What is needed →
In the entries below, how many lines hold the string "computer"? Answer with the number only.

[Opening Records supplied section]

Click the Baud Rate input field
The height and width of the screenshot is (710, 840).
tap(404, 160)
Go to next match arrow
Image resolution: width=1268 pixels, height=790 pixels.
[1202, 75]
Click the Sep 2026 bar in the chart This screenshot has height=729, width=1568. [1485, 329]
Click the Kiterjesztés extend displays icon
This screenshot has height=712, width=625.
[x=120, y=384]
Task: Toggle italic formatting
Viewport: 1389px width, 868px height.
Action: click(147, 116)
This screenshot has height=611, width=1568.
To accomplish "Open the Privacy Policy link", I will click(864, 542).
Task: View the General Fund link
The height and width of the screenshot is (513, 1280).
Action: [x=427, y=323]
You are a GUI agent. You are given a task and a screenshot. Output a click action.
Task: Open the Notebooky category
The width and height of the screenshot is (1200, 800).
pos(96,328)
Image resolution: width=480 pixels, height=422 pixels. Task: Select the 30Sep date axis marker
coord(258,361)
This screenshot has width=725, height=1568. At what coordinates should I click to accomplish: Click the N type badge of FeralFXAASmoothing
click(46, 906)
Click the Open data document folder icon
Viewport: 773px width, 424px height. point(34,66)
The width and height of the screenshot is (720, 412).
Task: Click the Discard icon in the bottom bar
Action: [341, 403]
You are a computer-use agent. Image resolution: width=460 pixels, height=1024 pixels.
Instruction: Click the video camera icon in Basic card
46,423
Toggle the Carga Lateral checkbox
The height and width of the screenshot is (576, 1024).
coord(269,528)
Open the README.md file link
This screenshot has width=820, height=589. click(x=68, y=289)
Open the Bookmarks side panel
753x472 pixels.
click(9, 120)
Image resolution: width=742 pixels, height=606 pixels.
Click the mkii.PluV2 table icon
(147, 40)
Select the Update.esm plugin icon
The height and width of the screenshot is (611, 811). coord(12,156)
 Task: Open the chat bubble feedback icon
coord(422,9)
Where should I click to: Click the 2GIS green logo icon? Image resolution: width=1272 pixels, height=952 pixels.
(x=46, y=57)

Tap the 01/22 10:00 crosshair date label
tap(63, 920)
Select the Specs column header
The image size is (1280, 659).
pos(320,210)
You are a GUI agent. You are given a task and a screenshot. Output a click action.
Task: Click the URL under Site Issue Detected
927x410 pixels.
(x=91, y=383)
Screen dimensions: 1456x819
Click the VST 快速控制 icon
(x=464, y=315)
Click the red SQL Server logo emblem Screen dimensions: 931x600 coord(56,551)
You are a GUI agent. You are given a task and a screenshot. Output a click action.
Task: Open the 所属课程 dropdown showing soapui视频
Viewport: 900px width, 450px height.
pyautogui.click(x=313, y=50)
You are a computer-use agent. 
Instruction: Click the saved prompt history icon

[Closing Records supplied section]

Written response →
2